Stored items
┌──
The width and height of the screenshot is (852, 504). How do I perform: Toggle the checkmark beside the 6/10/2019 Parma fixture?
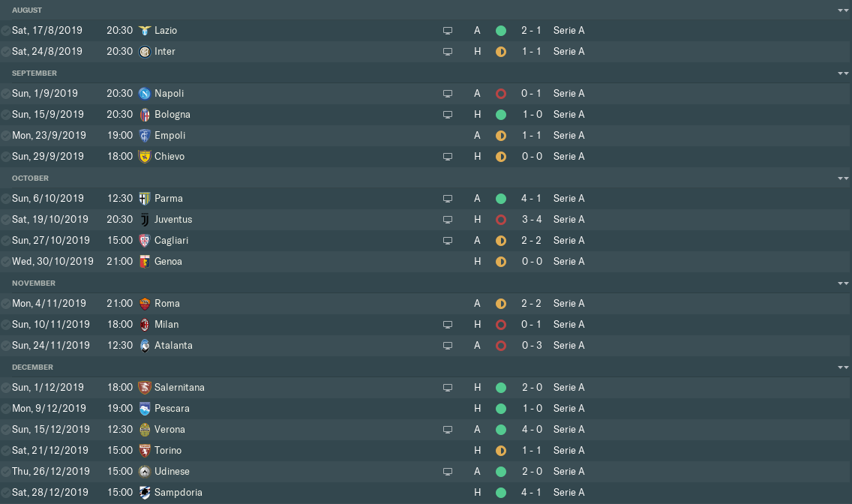point(6,199)
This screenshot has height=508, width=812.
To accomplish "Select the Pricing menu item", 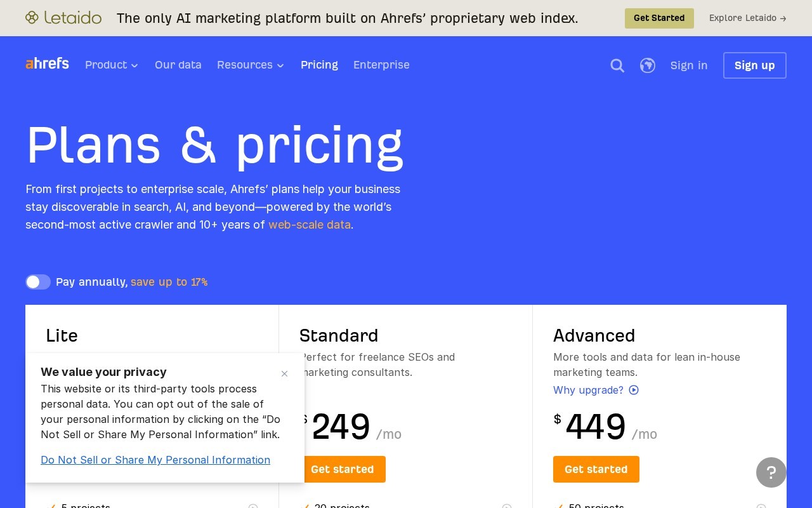I will pyautogui.click(x=319, y=65).
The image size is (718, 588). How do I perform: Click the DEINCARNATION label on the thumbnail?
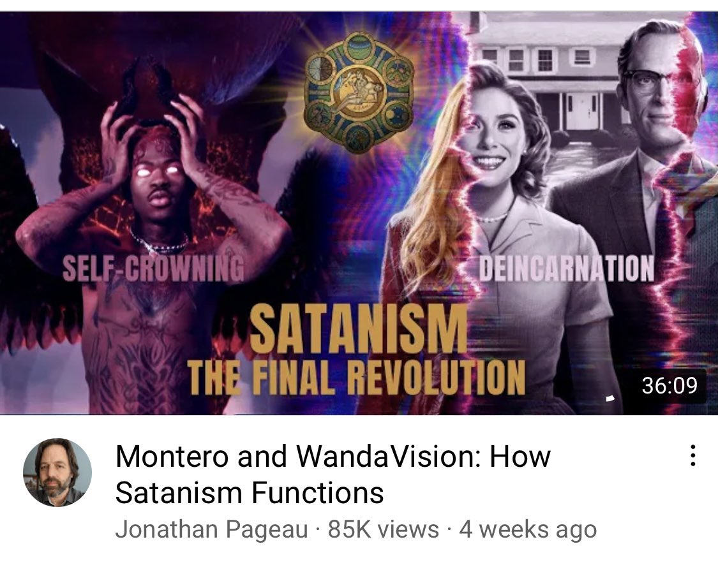pyautogui.click(x=567, y=268)
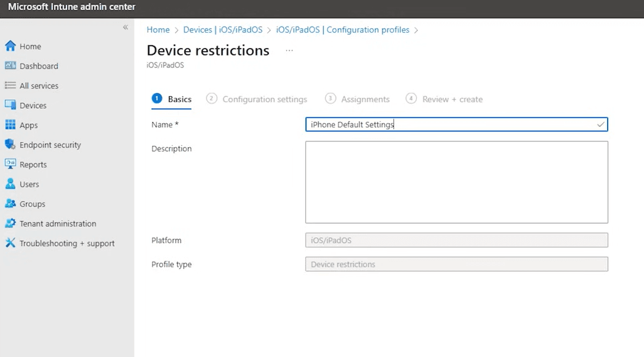Viewport: 644px width, 357px height.
Task: Open the ellipsis menu next to Device restrictions
Action: (x=288, y=52)
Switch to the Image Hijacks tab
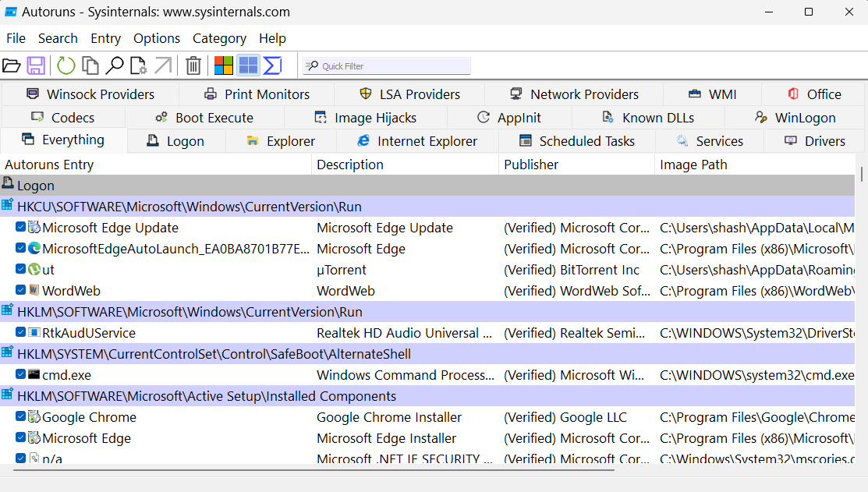The height and width of the screenshot is (492, 868). 365,118
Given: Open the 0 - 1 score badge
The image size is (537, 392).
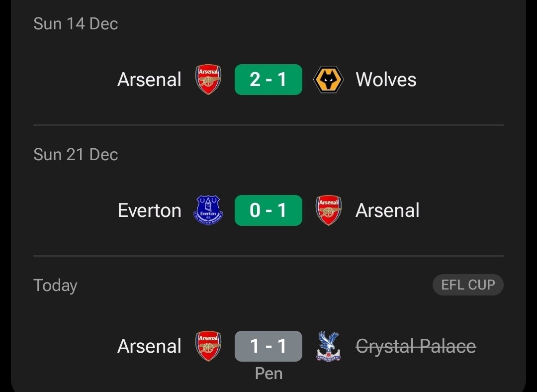Looking at the screenshot, I should click(x=269, y=210).
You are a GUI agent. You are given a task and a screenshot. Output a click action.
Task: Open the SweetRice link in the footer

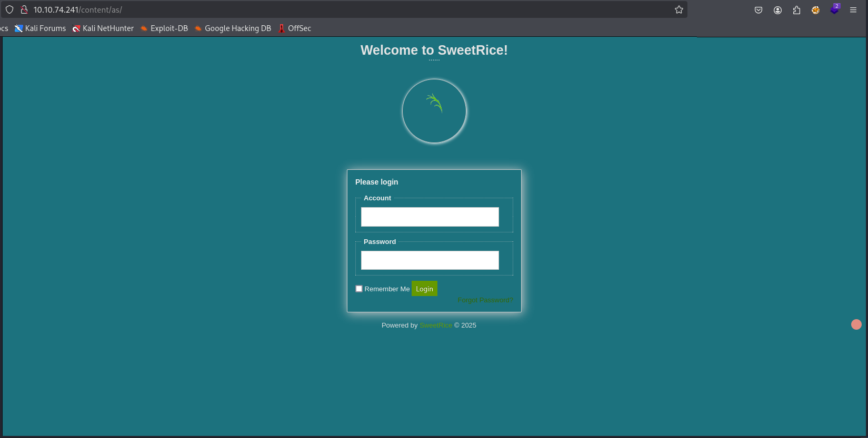click(x=435, y=325)
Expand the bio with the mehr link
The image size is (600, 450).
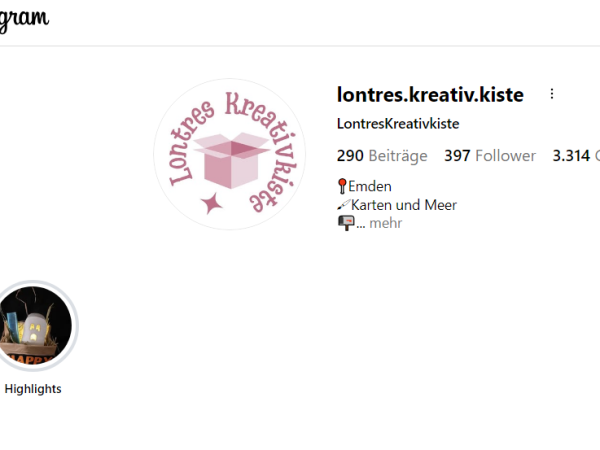[x=385, y=223]
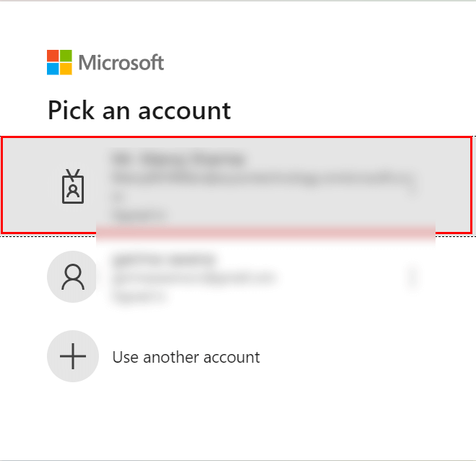Click the blurred name in the first account tile
Viewport: 476px width, 461px height.
179,159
└──
■ **Task goal**
A word-for-word copy is required of the lines above from the line with "You are a GUI" through the last line of the data; no other lines and no pictures belong in it.

■ **Your solution**
You are a GUI agent. You are given a task and a screenshot. Output a click action.
Task: Open the SweetRice link in the footer

click(x=435, y=325)
Expand the bio with the mehr link
The image size is (600, 450).
[x=385, y=223]
Click the blurred name in the first account tile
Viewport: 476px width, 461px height.
179,159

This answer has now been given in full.